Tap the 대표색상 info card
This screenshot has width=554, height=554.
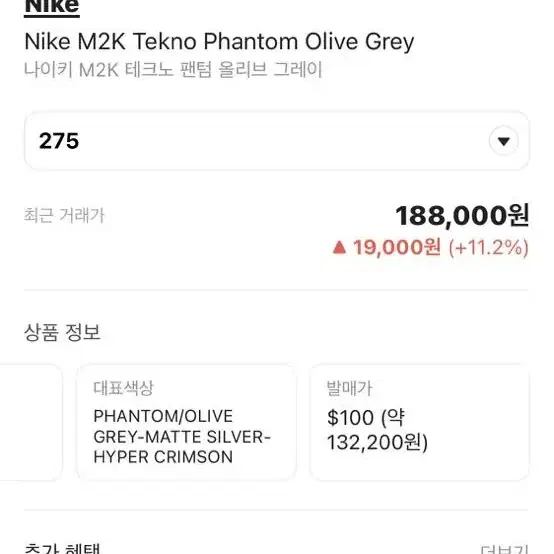186,422
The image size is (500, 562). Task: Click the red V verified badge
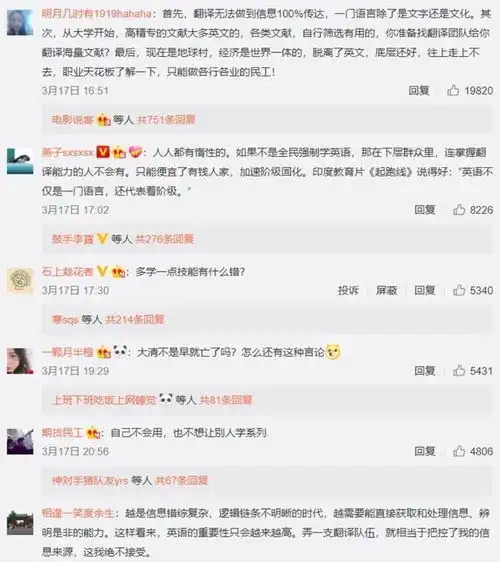[x=103, y=152]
::::
### AIM OF THE TASK
Rewrite all of the material with "verified badge" replaced by "verification badge" and nothing else altered. Do not include the pictures.

### ANSWER TO THE EXERCISE
Tap the 대표색상 info card
This screenshot has width=554, height=554.
186,422
The image size is (500, 562). Task: Click the red V verification badge
[x=103, y=152]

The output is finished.